In fact, transaction fees have persisted at such a low level that some developers and node operators are manually overriding their minimum fee acceptance rate to allow users to bid for less than a single satoshi.
Specifically, they want to allow peers to bid less than $0.17 for a standard 140 virtual byte (vByte) Native Segwit transaction.
One sat is a default minimum so low that Core developers have rarely thought it necessary to lower it — until now.
On Friday, for example, the average transaction fee per BTC transaction was less than $1.19 — including the full mix of low, medium, and high priority bids from all users of the Bitcoin network.
Plenty of users had transactions in the mempool bidding the absolute minimum of a single satoshi per virtual byte.
Year to date, demand for blockspace has bottomed out to its worst average rate in years.
Average fee per BTC transaction in USD (via BitInfoCharts).
Lower the mempool minimum below a single satoshi
Comically, it’s somewhat difficult as a node operator to relay transactions with these embarrassingly low fee rates.
“I don’t want to be forced to pay a 25-cent fee on a completely empty mempool,” wrote senior Bitcoin developer Calle, “if I could have paid five cents.”
Bitcoin developer SuperTestnet agreed, “I am okay with relaxing this filter.”
However, actually modifying Bitcoin node software to accept bids of, say, $0.05 instead of $0.17 requires a little bit of coding skill.
Node operators can modify the minimum fee per vbyte by adjusting their minRelayTxFee variable within their Bitcoin Core software. In fact, they can accept and relay transactions bidding a fee cheaper than even one cent.
Currently, the default value for minRelayTxFee in Bitcoin Core is 0.00001 BTC per kilo virtual byte (kvB), which is equivalent to one satoshi per vByte.
A node operator may specify an even lower minimum via the startup parameter -minrelaytxfee=<amt> or the configuration parameter minrelaytxfee=<amt>.
Read more: Bitcoin nodes protesting OP_RETURN change hit all-time high
Minimal demand for blockspace
Of course, the default value itself matters. Some developers are even considering proposing a modification of this default for upcoming releases of Bitcoin Core software.
However, there isn’t a formal pull request (PR) for this change, nor is there consensus on activating any such change.
Note that the discussion about accepting bids of less than one satoshi is only relevant for mempool policy — the queues of pending transactions relayed between nodes around the world.
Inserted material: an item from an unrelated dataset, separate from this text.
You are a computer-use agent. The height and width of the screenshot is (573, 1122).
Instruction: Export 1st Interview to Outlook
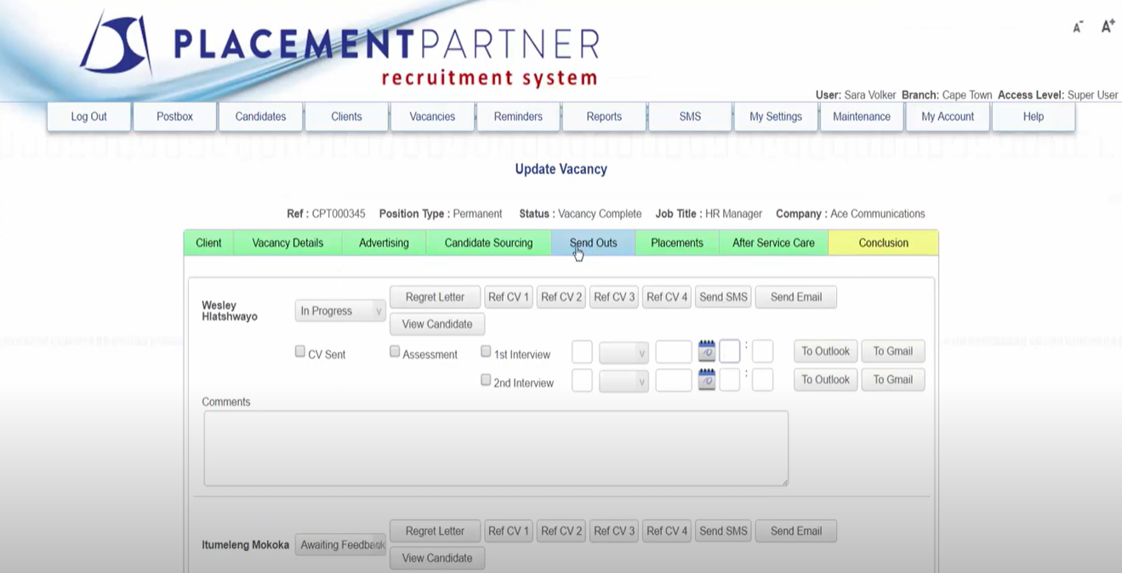click(x=823, y=350)

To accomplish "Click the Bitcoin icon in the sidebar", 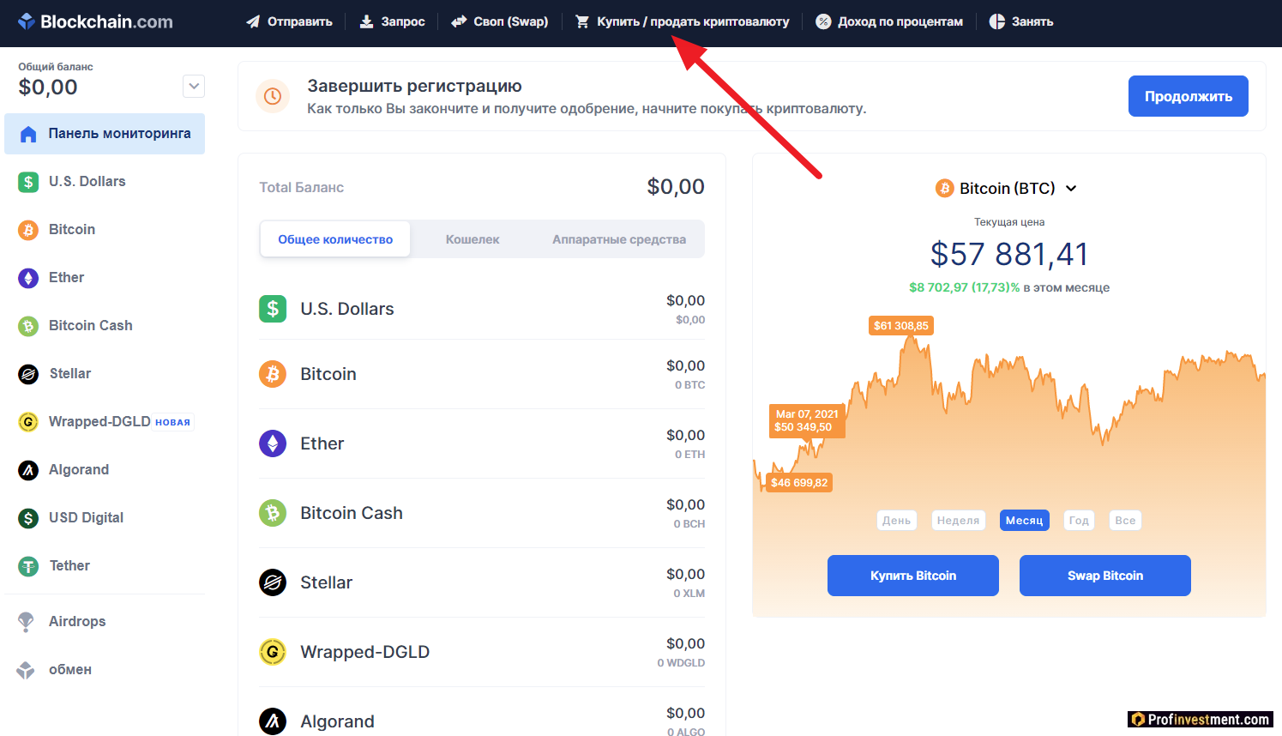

The Bitcoin protocol itself will accept validly mined transactions with any bid amount — including zero-fee transactions. Blockspace demand and fees for data storage are ultimately at the discretion of miners.
Indeed, miners occasionally accept payment out of band to mine transactions with 0 BTC in on-chain transaction fees.
Nonetheless, during the regular course of day-to-day business, miners mostly choose transactions from major mempools such as the default Bitcoin Core mempool.